Do Macros Matter?

Some people swear by macros. Is attention to that detail helpful?



1/21/20223 min read

Yes and No.

The term, "macros" is short for macronutrients, otherwise meaning carbohydrates, fats and proteins that you eat.

All have calories, different amounts per gram, and all get burned through existing and through activity.

Because of their ability to be eaten, their nutritients used for bodily functions and because they can be metabolised, on the surface, it doesn't matter as much as total calories eaten when it comes to weight loss.

So that can basically mean that, say you want to eat 1500 calories per day, you can basically eat whatever you want within those 1500 calories. If 1500 calories creates a calorie deficit for you, you'll lose weight. (Remember this can happen using exercise too!)

So YES. The science of how calories burned supports that you could eat an all-carb diet, and as long as you burn more than you ate each day, you will lose weight.

But here's where my answer changes.

Not all types of calories are created equal.

Carbs, fats and proteins all have different functions within your body.

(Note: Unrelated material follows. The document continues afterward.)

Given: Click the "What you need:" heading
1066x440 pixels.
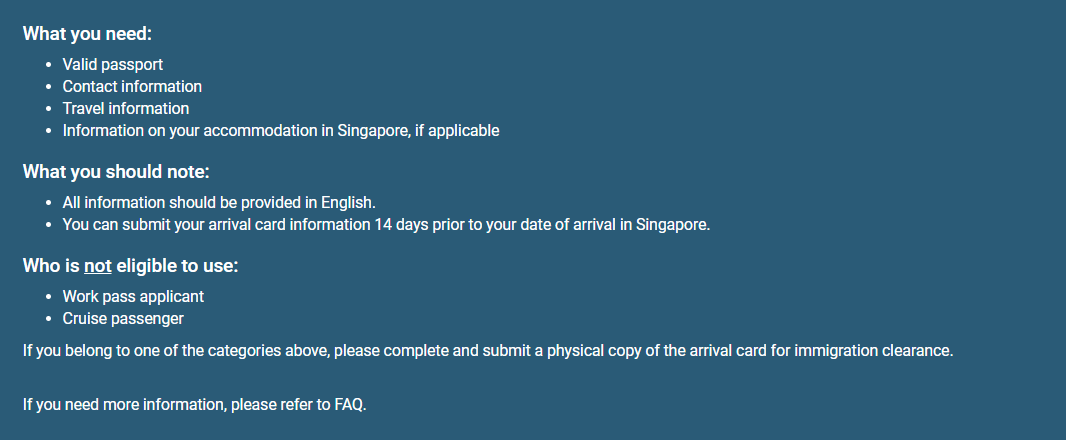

Proteins help build and maintain muscle mass, fats contribute to brain function and lubrication of joints and skin, among other necessary things. And carbs are your immediate source of energy.

And that's only the beginning. Each do more than that.

All of these types of foods also contain necessary vitamins and minerals that you ALSO need to exist. So you need them all.

And anyone that is a fan of keto may want to argue with me on that. But trust me, been there done that. There's a wrong way to do keto, and even the right way can lead to health problems. That's a story for another post.

So back to the original question. Do macros matter for weight loss?

Yes, but it really depends on the person.

With my clients, I start with finding out what they tend to eat first, and tweaking it to fit within the AMOUNT of CALORIES they should be eating.

Through tracking, we would get a macro breakdown anyway, and I'd be able to see if they are in healthy ranges.

If we find that they want to add strength training, we have to make sure there's enough protein. If we find that they have more energy with lower carbs, we do that. If we find that the current plan doesn't fill them up, we tweak again. It's all based on what their body tells them.

Because the ideal macronutrient breakdown is different from person to person because our lifestyles are different.

The National Academies of Sciences, Engineering and Medicine recommends that, for example, a middle-aged woman should consume 130 grams of carbs, 46 grams of protein, 25 grams of fiber, and the amount of fat remained undetermined. I suspect that because of height, weight and activity level that amount needs to change.

To translate that into calories, that's 520 calories of carbs, 184 calories of protein (the fiber here is skipped because it should fall within the carbs), which equals 704 calories so far in the day.

If you're eating 1500 calories each day, as an example, that's 796 calories left of fat to eat, or 88 grams.

Whoa, that adds up fast, right?

So these numbers are based on the daily Dietary Reference Intakes that all numbers are supposed to come from.

Do you think most people follow that exactly? Nah.

Should you? Nah. But I wouldn't stray too far from that breakdown.

The percentage breakdown looks a bit different than these numbers. It's called the AMDR or "Acceptable Macronutrient Distribution Range". Protein is 10-35%, carbs is 45-65%, fat is 20-35%.

So if you track your calories online or on an app, even for one typical day, you can see if you fall within those ranges. There's a lot of wiggle room in there.

So back to if macros matter. Say you start with some recommended numbers. Factor in some lifestyle requests, like more protein or fewer carbs for example.

See how it feels. Your body will let you know if it's not liking your changes. It'll also make you not feel satisfied if it feels like it's lacking something. And THAT is what will tempt you into eating unhealthy stuff, or too much.

And regarding weight loss, as long as whatever numbers you choose all add up to that calorie goal in the end, you should lose weight.

Regardless of your macro percentages.

I know this was a rather scienc-ey post today. Apologies if the terms were a little much, but there's enough people here that already have a basic knowledge of nutrition that might appreciate it.

Macros are a little bit of a hot topic now, and it's hard to determine the level of importance for weight loss.

The bottom line is that there is no magic pie graph of percentages that causes weight loss. But there is a range of percentages for each nutritent that is YOUR magic breakdown to help you feel satisfied, energized, healthy and motivated to continue losing weight.

Hope this helps to clear some things up!